Karman si alzò per primo. Lei se lo mangiò con gli occhi: indossava pantaloncini da atletica aderenti, sostenuti da bretelle strette. Il corpo magro e allenato era per lei fonte di inesauribile eccitazione. Andò ad abbracciarlo, desiderosa di contatto fisico.
- Mi fai impazzire... potrò fare ancora la signora Valdemort la prossima volta che ti servirà?
- Sei stata abbastanza brava. Cerca di non andare troppo sopra le righe però... Bitpuk e i suoi hanno sudato sette camicie per levarti dai video della sorveglianza.
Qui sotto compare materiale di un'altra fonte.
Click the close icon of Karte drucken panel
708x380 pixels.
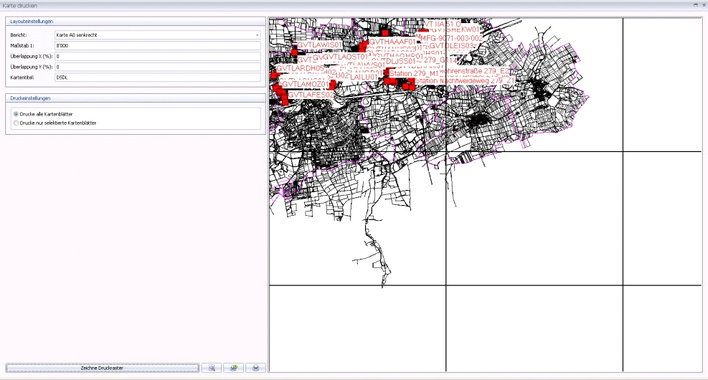pos(703,5)
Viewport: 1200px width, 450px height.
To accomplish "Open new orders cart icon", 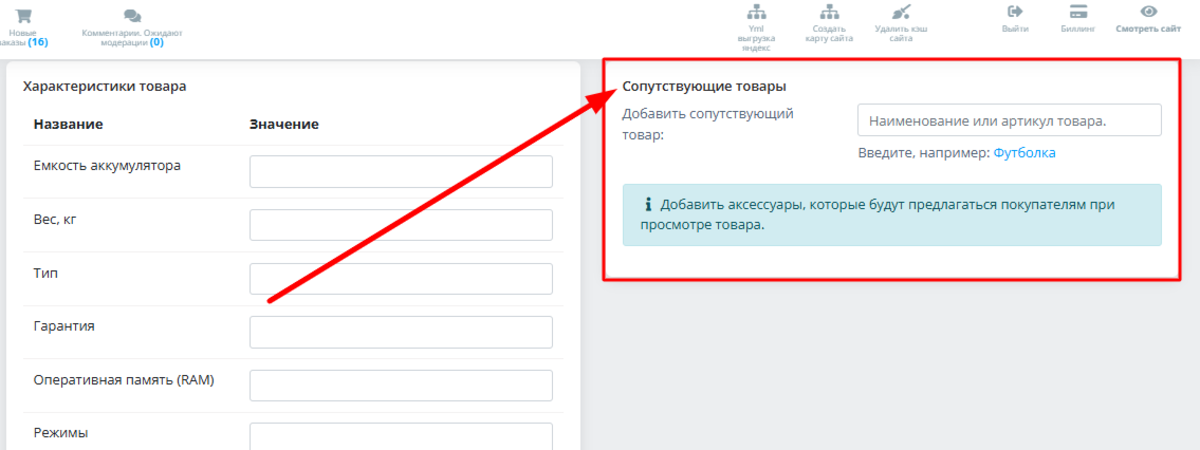I will pyautogui.click(x=24, y=15).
- Tre urrà per il moccioso prodigio dell'informatica – disse lei a bassa voce mentre coi palmi aperti esplorava con cura i muscoli del torace di Karman.
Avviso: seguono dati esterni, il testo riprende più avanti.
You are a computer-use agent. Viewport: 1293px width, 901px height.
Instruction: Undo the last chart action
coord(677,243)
- Ti ha salvato il culo – le fece notare lui.
- Ringrazialo da parte mia – Nadia si strinse al petto l'uomo e cercò le sue labbra con le proprie. Un contatto breve, una scarica elettrica di piacere intensa.
- Sarà fatto – rispose piano Karman. Poi fu il suo turno di cercare le labbra di Nadia.
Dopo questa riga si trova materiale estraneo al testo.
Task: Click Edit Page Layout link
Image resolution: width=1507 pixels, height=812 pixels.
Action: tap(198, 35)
- Mi dici chi ha voluto morto il nostro uomo? Sono curiosa...
Lui sorrise stortando un po' le labbra.
- Curiosità molto pericolosa...
- Eddài... ormai sono dentro fino al collo con te in questa faccenda.
Karman esitò per un istante. Poi capitolò.
- Hai presente il ricevimento della Ghettman?
Nadia fece un cenno di assenso.
- Almeno un terzo dei mandanti era lì presente. Wes Dewey, il vero nome del nostro uomo, dato per morto due anni e tre mesi fa in un finto incidente aereo per sfuggire a creditori, tasse e altra gente che lo voleva morto, ha saggiamente aspettato, cambiato nome e faccia prima di ricominciare a calpestare cadaveri per scalare fino alle alte vette del potere ma...
- …ma non è riuscito a fare fesso Evan Karman.
Sorrise, poi la strinse a sé.
- Basta fare nomi. Abbiamo ancora una settimana da passare in questo bell'albergo solo per mantenere la nostra copertura. Una piccola vacanza. Pensi di farcela?
Nadia squittì un gioioso “sì” stringendosi al collo di Karman.